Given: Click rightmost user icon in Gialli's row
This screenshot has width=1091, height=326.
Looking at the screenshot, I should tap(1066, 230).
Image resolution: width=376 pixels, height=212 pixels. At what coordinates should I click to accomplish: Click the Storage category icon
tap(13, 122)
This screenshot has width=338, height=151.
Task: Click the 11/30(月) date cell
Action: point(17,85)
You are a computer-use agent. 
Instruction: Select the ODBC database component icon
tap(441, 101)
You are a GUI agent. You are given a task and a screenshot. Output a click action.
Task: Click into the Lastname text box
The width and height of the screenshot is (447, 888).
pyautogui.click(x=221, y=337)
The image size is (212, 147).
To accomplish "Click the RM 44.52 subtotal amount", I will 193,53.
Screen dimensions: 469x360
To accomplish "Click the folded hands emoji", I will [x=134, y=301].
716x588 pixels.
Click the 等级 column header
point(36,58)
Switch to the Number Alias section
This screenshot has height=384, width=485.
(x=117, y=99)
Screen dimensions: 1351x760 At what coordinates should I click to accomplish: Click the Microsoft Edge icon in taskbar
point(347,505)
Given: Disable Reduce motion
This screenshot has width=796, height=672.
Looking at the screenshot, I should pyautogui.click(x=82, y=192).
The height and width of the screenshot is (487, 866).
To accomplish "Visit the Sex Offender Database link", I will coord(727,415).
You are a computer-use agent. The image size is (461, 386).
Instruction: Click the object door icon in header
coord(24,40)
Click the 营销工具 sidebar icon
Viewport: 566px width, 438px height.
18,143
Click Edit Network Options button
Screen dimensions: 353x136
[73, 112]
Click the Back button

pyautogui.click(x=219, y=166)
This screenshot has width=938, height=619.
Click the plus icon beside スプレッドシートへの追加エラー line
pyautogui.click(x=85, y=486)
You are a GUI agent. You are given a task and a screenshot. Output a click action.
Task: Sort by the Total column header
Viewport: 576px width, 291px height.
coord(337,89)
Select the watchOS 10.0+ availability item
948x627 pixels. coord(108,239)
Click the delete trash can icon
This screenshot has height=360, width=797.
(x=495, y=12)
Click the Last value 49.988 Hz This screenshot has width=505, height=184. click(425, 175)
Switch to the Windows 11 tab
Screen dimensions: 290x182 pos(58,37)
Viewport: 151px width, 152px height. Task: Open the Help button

▬▬▬▬▬▬

> _Instructions to follow_: The complete set of entries is to be restated word for word.

> _Completed task_:
Given: Click rightmost user icon in Gialli's row
This screenshot has width=1091, height=326.
Looking at the screenshot, I should tap(1066, 230).
Image resolution: width=376 pixels, height=212 pixels. At what coordinates should I click to accomplish: Click the Storage category icon
tap(13, 122)
This screenshot has width=338, height=151.
Task: Click the 11/30(月) date cell
Action: point(17,85)
You are a computer-use agent. 
Instruction: Select the ODBC database component icon
tap(441, 101)
You are a GUI agent. You are given a task and a screenshot. Output a click action.
Task: Click into the Lastname text box
The width and height of the screenshot is (447, 888).
pyautogui.click(x=221, y=337)
The image size is (212, 147).
To accomplish "Click the RM 44.52 subtotal amount", I will 193,53.
Screen dimensions: 469x360
To accomplish "Click the folded hands emoji", I will [x=134, y=301].
716x588 pixels.
Click the 等级 column header
point(36,58)
Switch to the Number Alias section
This screenshot has height=384, width=485.
(x=117, y=99)
Screen dimensions: 1351x760 At what coordinates should I click to accomplish: Click the Microsoft Edge icon in taskbar
point(347,505)
Given: Disable Reduce motion
This screenshot has width=796, height=672.
Looking at the screenshot, I should pyautogui.click(x=82, y=192).
The height and width of the screenshot is (487, 866).
To accomplish "Visit the Sex Offender Database link", I will coord(727,415).
You are a computer-use agent. The image size is (461, 386).
Instruction: Click the object door icon in header
coord(24,40)
Click the 营销工具 sidebar icon
Viewport: 566px width, 438px height.
18,143
Click Edit Network Options button
Screen dimensions: 353x136
[73, 112]
Click the Back button

pyautogui.click(x=219, y=166)
This screenshot has width=938, height=619.
Click the plus icon beside スプレッドシートへの追加エラー line
pyautogui.click(x=85, y=486)
You are a GUI agent. You are given a task and a screenshot. Output a click action.
Task: Sort by the Total column header
Viewport: 576px width, 291px height.
coord(337,89)
Select the watchOS 10.0+ availability item
948x627 pixels. coord(108,239)
Click the delete trash can icon
This screenshot has height=360, width=797.
(x=495, y=12)
Click the Last value 49.988 Hz This screenshot has width=505, height=184. click(425, 175)
Switch to the Windows 11 tab
Screen dimensions: 290x182 pos(58,37)
Viewport: 151px width, 152px height. Task: Open the Help button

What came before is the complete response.